CIARKO STS SANOK – STOCZNIOWIEC GDAŃSK 3:1 (0:0, 1:0, 2:1)

1:0 – Strzyżowski – Rąpała – Olearczyk (30:52, w przewadze), 2:0 – Bukowski – Sihvonen – Piippo (47:45), 3:0 – Witan – Rąpała (48:03), 3:1 – Vitek – Rompkowski (56:19).

Sędziowali Mateusz Krzywda i Paweł Kosidło oraz Mateusz Bucki i Marcin Młynarski.

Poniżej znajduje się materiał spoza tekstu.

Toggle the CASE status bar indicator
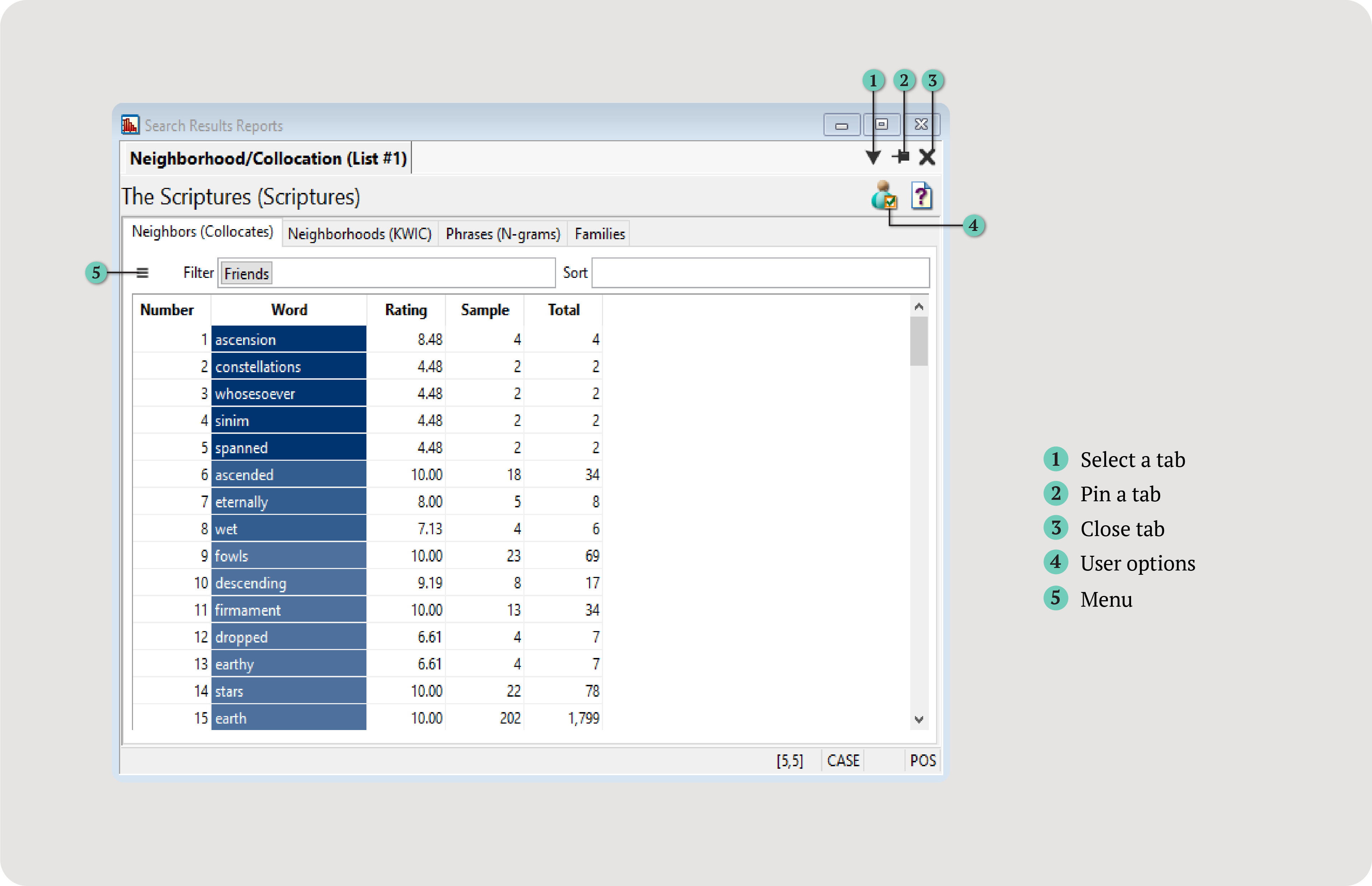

Widzów 1600.
SANOK: Speszny; Rąpała (2+10) – Olearczyk, Piippo (2) – Kamieniew (2+10), Biłas – Demkowicz, Skokan – Florczak; Biały – Strzyżowski (2) – Witan (2), Sihvonen – Viikila – Bukowski (2), Filipek (2) – Wilusz – Bielec, Łyko – Ginda – Fus. Trener Marek ZIĘTARA.
GDAŃSK: Kieler; Liśkiewicz – Rompkowski (4), Kruk – Lehmann (4), Wala (2) – Leśniak, Żurauski; Zając (2) – Mocarski (2) – Vitek, Bandarenka – Pesta – Stasiewicz (2), Łabinowicz – Strużyk (2) – Rybak, Drąg – Sadowski – Niedźwiecki. Trener Krzysztof LEHMANN.

Kary: Sanok – 34 min, Gdańsk – 18 min.